The view that “Gaming” would be the next leg of crypto user growth has lost steam as most P2E economies have fallen apart + token prices have fallen ~60-90% across the board. So let’s look through the opportunity, problems with the current structure, and how Crypto Games could be structured in the future to both attract organic users, but also build sustainable businesses.
The Gaming Opportunity:
According to Take Two, the global video game market size is $235bn per year (in 2022). This is dominated by mobile gaming, which represents ~60% of total gross revenue.
There are now over 3bn active video game players (also according to TTWO), making it one of the largest forms of entertainment in the world. From a pure market cap perspective, the sum of the major gaming companies (examples including Tencent, Sony, Activision, Nintendo, Roblox, EA, Take Two, Bandai, Ubisoft and excluding Microsoft for conservatism) is a total value of over $750bn, which is basically equal to the entire market cap of crypto excluding stables at time of writing.
Compare this to the size of the total Gaming crypto market cap of just ~$11bn today, and you can see that there is at least a lot of potential from a size / valuation perspective.
Or from a pure user growth perspective, 3bn monthly active users is just a tad bit higher than the ~870k we have in crypto games today (3,400x more). Why hasn’t crypto gaming seen more explosive growth? Let’s examine the problems with gaming thus far.
Problems with Crypto Gaming:
First and foremost, it is way too expensive vs. what you get. Spending anywhere from $100 to $1k on upfront NFT buy ins to play some of the lowest quality games I have ever seen vs. spending just $60 and getting to play Red Dead Redemption, Bioshock, etc is a real hurdle that I think a lot of folks overlook. A casual gamer “looking to get lost in another world” can just play any of the current online traditional games, and get a much better experience than running around on Decentraland for example. For crypto games to get adoption, they need to place much more focus on the game, making it fun to play, sustainably monetizing it and making an ecosystem that keeps people coming back (retention).

• MATERIAL PROVIDED
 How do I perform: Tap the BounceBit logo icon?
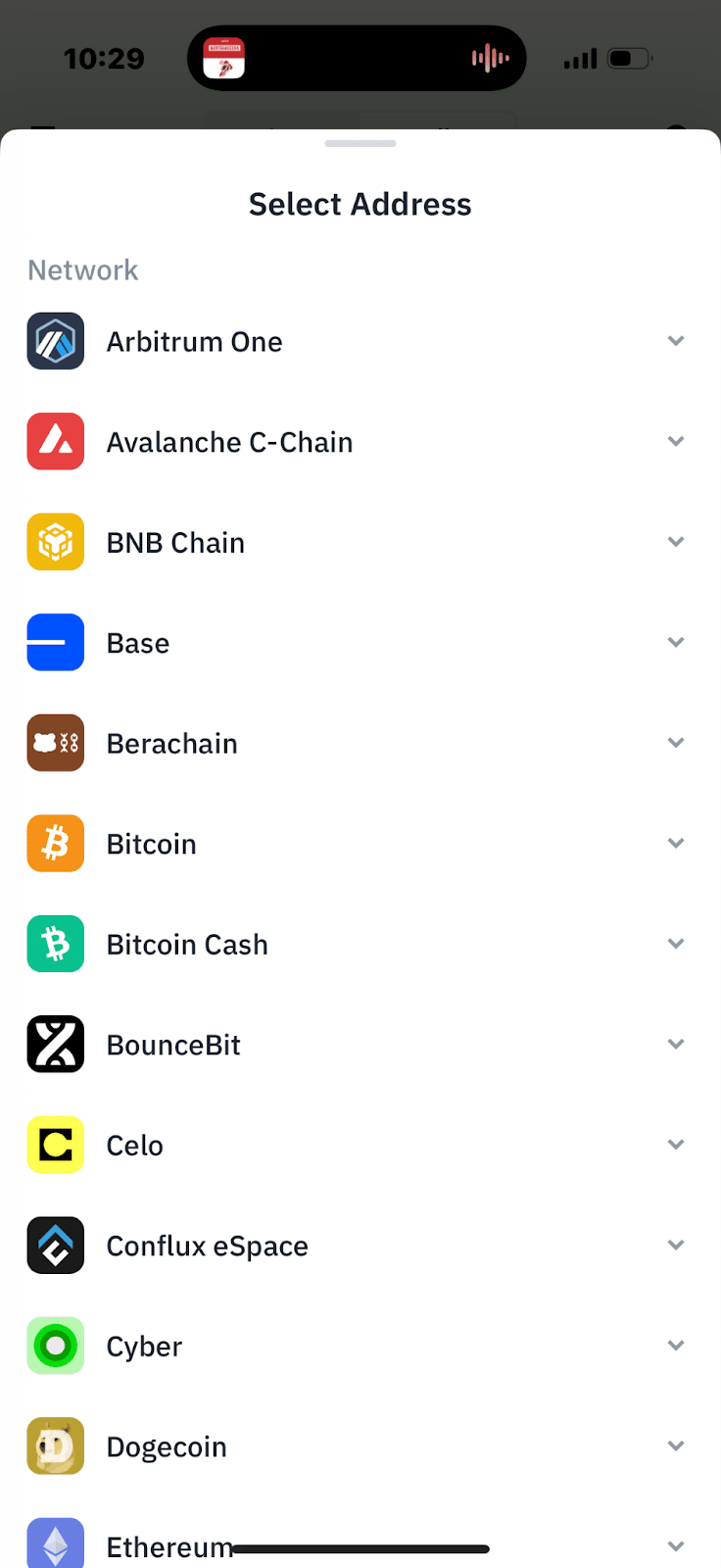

...

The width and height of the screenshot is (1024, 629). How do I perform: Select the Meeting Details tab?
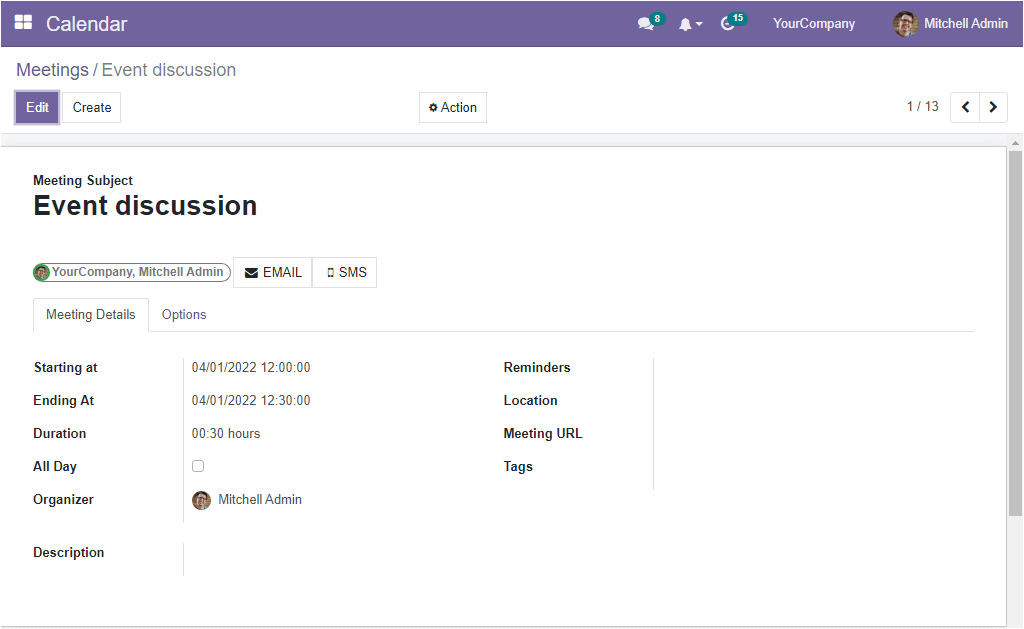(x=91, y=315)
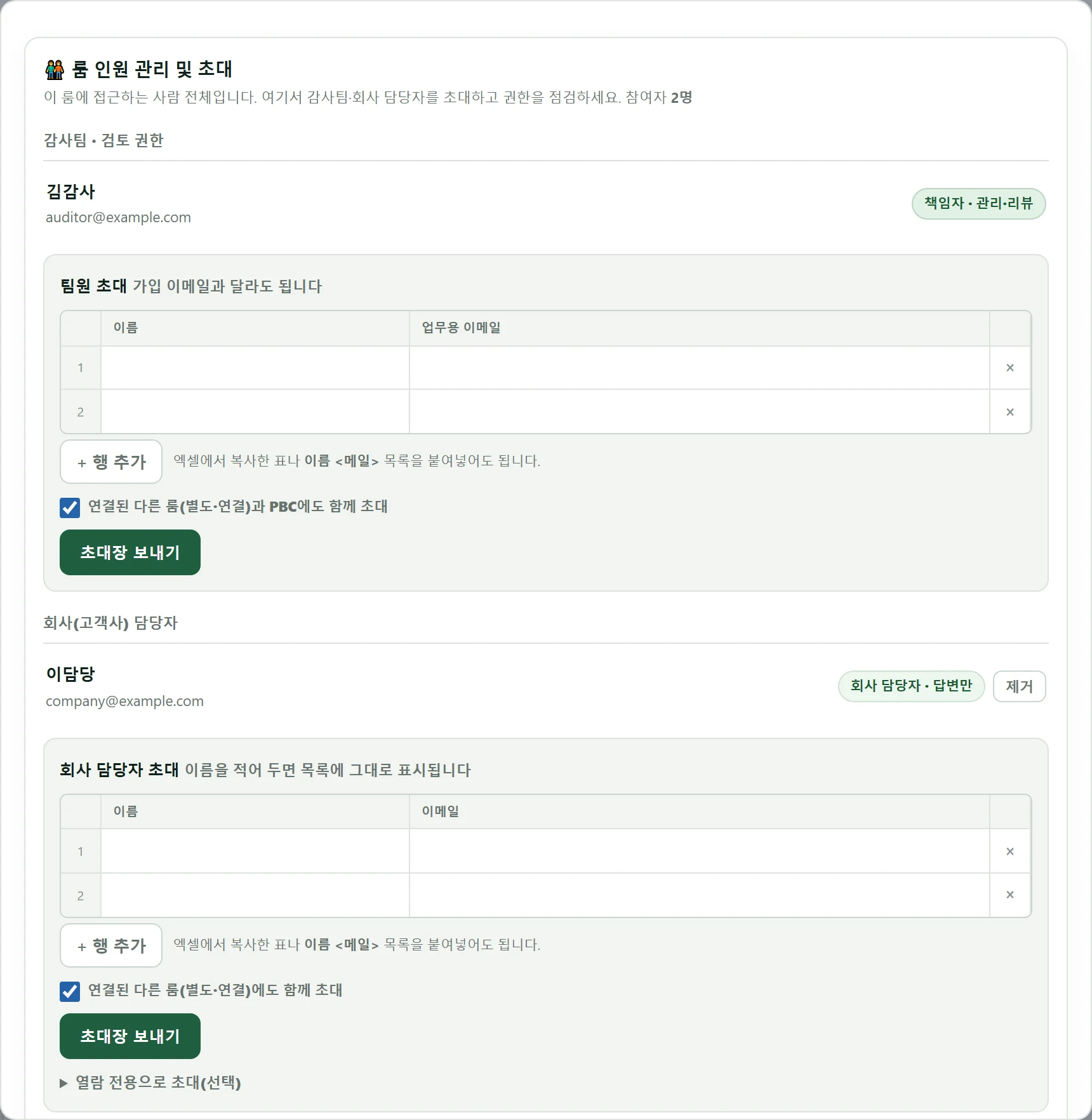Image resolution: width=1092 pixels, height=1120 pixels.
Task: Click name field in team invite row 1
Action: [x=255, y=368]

• WHAT IS EXPECTED
Echo the crypto gaming text above in full, keeping every word, figure, and punctuation mark unchanged.

• WRITTEN RESPONSE
The view that “Gaming” would be the next leg of crypto user growth has lost steam as most P2E economies have fallen apart + token prices have fallen ~60-90% across the board. So let’s look through the opportunity, problems with the current structure, and how Crypto Games could be structured in the future to both attract organic users, but also build sustainable businesses.
The Gaming Opportunity:
According to Take Two, the global video game market size is $235bn per year (in 2022). This is dominated by mobile gaming, which represents ~60% of total gross revenue.
There are now over 3bn active video game players (also according to TTWO), making it one of the largest forms of entertainment in the world. From a pure market cap perspective, the sum of the major gaming companies (examples including Tencent, Sony, Activision, Nintendo, Roblox, EA, Take Two, Bandai, Ubisoft and excluding Microsoft for conservatism) is a total value of over $750bn, which is basically equal to the entire market cap of crypto excluding stables at time of writing.
Compare this to the size of the total Gaming crypto market cap of just ~$11bn today, and you can see that there is at least a lot of potential from a size / valuation perspective.
Or from a pure user growth perspective, 3bn monthly active users is just a tad bit higher than the ~870k we have in crypto games today (3,400x more). Why hasn’t crypto gaming seen more explosive growth? Let’s examine the problems with gaming thus far.
Problems with Crypto Gaming:
First and foremost, it is way too expensive vs. what you get. Spending anywhere from $100 to $1k on upfront NFT buy ins to play some of the lowest quality games I have ever seen vs. spending just $60 and getting to play Red Dead Redemption, Bioshock, etc is a real hurdle that I think a lot of folks overlook. A casual gamer “looking to get lost in another world” can just play any of the current online traditional games, and get a much better experience than running around on Decentraland for example. For crypto games to get adoption, they need to place much more focus on the game, making it fun to play, sustainably monetizing it and making an ecosystem that keeps people coming back (retention).